Estos adaptadores presentan un problema importante, y es que estéticamente no quedan nada bien. Tener los tres conectores unidos al adaptador y luego el conector PCIE Gen5 conectado a la tarjeta gráfica supone una gran cantidad de cableado concentrado en un punto. La imagen del adaptador explica esto visualmente, esos tres cables quedarán flotando y será casi imposible esconderlos o disimularlos. Si ya quedaba regular el adaptador para dos conectores de 8 pines, pues imaginad el de tres conectores de 8 pines.

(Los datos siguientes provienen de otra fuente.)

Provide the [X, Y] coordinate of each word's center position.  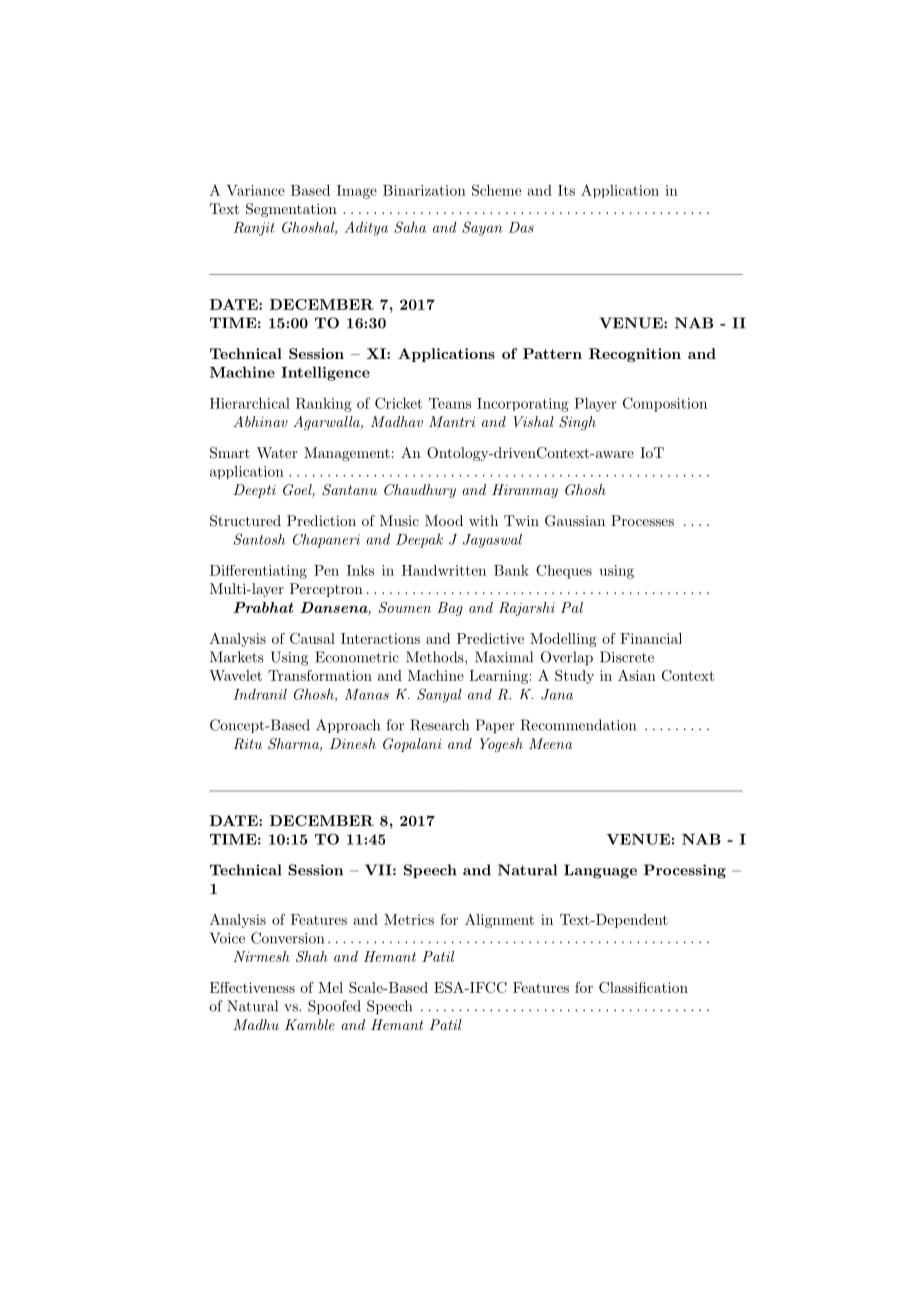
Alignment [499, 921]
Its [566, 190]
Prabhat [263, 607]
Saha [410, 227]
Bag [450, 609]
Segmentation [291, 210]
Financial [651, 638]
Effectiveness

El adaptador permitirá proporcionar una potencia total de 450 vatios, a la que hay que sumar los 75 vatios de la ranura PCIE. Esto dejaría un consumo total máximo de 525 vatios, una cifra que no deja a la GeForce RTX 3090 Ti tan lejos de los valores que se venían hablando con respecto a la GeForce RTX 4090, una tarjeta gráfica que podría tener un TGP de unos 600 vatios.
Comparada con la GeForce RTX 3090, la GeForce RTX 3090 Ti tendrá un consumo de 100 vatios más, aproximadamente, y ofrecerá una mejora de rendimiento menor, ya que la diferencia de especificaciones entre ambas no va a ser nada del otro mundo. La GeForce RTX 3090 Ti tendrá dos unidades SM más activas, así que tendrá 256 shaders más, dos núcleos RT más, 8 núcleos tensor más, una frecuencia de trabajo mayor y memoria GDDR6X a 21 GHz.